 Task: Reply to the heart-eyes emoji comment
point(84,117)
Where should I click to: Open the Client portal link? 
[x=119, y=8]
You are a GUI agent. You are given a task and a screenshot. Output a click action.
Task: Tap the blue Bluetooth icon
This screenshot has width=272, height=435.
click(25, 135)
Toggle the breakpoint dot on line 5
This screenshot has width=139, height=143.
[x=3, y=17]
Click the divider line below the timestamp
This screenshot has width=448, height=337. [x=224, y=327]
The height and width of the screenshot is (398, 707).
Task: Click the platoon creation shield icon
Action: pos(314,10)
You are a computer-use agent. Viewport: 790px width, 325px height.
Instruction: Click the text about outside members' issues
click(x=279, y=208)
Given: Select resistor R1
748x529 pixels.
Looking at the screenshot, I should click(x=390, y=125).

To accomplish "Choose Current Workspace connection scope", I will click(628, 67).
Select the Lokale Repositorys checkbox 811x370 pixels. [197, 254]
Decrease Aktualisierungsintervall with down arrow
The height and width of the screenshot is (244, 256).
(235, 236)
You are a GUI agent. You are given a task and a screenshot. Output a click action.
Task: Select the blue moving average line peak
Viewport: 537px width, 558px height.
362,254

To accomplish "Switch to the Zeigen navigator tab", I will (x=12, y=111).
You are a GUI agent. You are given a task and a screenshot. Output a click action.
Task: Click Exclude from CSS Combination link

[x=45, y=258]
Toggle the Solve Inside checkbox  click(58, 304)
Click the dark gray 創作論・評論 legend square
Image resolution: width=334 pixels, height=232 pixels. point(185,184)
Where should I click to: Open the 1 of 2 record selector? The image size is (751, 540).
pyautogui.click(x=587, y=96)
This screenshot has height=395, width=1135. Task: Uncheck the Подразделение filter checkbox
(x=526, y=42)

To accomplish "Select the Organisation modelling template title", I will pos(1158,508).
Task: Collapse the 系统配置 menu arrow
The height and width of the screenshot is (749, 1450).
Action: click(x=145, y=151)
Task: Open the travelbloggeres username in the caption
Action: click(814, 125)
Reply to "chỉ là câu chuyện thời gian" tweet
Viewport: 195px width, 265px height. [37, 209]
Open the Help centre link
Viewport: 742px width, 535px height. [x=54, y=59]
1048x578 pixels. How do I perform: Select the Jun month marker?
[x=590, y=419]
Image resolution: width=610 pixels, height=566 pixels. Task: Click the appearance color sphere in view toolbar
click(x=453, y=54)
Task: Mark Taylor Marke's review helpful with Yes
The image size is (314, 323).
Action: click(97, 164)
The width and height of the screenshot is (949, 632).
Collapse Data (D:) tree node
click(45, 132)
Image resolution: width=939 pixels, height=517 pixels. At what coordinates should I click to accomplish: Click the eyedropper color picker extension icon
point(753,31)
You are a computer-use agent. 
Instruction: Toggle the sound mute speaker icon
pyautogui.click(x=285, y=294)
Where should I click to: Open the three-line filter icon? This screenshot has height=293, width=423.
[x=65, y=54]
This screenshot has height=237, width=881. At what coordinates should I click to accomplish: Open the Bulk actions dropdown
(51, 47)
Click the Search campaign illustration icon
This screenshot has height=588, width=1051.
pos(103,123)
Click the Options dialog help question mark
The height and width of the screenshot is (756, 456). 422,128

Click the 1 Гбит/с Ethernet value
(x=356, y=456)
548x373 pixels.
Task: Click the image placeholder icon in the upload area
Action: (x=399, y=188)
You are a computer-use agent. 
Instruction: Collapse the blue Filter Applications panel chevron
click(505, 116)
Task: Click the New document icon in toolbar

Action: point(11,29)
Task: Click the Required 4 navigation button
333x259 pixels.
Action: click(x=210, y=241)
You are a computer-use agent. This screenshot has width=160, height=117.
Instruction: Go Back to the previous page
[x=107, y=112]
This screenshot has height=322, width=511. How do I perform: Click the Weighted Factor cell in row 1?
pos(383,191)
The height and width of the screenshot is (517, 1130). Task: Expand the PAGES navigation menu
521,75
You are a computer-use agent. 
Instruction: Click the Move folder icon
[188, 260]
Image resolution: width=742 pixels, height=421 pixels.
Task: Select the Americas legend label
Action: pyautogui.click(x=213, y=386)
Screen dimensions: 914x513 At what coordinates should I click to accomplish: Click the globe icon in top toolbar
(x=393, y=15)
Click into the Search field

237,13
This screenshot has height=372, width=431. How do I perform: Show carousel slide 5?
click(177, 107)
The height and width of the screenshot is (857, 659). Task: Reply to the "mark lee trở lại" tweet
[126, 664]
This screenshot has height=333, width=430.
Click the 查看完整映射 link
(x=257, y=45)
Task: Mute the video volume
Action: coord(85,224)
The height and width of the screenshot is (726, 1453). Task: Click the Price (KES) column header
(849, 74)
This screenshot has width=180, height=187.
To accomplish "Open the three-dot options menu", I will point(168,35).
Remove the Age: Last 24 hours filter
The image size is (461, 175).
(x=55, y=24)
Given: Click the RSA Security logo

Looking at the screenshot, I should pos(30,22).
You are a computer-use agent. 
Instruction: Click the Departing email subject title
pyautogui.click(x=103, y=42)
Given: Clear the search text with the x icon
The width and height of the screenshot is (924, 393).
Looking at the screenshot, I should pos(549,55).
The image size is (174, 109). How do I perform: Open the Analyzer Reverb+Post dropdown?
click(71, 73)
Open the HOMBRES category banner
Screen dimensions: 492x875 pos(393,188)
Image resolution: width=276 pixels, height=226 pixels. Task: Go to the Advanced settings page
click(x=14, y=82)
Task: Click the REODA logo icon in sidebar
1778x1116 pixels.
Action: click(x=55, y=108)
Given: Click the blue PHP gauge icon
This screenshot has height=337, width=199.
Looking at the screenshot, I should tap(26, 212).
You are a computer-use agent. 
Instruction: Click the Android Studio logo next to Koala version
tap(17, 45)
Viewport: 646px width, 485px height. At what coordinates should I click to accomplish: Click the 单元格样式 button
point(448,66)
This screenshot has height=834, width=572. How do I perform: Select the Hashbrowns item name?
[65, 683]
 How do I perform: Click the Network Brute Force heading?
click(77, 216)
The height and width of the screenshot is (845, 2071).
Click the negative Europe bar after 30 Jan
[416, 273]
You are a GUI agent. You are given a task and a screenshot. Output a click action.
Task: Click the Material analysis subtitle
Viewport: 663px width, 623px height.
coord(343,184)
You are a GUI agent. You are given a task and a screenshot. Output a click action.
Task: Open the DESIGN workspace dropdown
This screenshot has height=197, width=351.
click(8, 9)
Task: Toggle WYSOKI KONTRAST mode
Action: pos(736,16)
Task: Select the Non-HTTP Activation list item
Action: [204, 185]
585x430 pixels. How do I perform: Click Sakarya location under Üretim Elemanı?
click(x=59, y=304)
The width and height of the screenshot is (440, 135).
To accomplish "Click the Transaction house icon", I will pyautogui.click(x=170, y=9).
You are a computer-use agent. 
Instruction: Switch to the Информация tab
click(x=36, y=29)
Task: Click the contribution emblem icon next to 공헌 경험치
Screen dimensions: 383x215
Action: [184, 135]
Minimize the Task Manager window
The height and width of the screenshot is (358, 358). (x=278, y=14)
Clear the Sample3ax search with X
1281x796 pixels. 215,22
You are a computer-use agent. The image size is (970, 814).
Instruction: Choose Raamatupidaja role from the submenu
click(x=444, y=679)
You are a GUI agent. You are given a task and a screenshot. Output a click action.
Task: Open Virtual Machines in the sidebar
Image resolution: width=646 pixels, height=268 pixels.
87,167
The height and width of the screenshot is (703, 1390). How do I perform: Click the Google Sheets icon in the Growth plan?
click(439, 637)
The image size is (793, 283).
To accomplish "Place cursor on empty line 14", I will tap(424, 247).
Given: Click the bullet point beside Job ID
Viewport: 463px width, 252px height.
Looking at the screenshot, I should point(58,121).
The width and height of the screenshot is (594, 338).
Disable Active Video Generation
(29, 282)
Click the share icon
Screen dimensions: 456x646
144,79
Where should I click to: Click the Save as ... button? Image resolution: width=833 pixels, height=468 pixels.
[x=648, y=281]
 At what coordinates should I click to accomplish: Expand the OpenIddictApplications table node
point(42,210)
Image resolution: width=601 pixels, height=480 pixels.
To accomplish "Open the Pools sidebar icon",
########################################
## Required work
Copy out exactly the line holding "Screen dimensions: 456x646" and each line after it through the end of the entries, and leave out everything else.

## Reply
Screen dimensions: 456x646
144,79
Where should I click to: Click the Save as ... button? Image resolution: width=833 pixels, height=468 pixels.
[x=648, y=281]
 At what coordinates should I click to accomplish: Expand the OpenIddictApplications table node
point(42,210)
Image resolution: width=601 pixels, height=480 pixels.
To accomplish "Open the Pools sidebar icon",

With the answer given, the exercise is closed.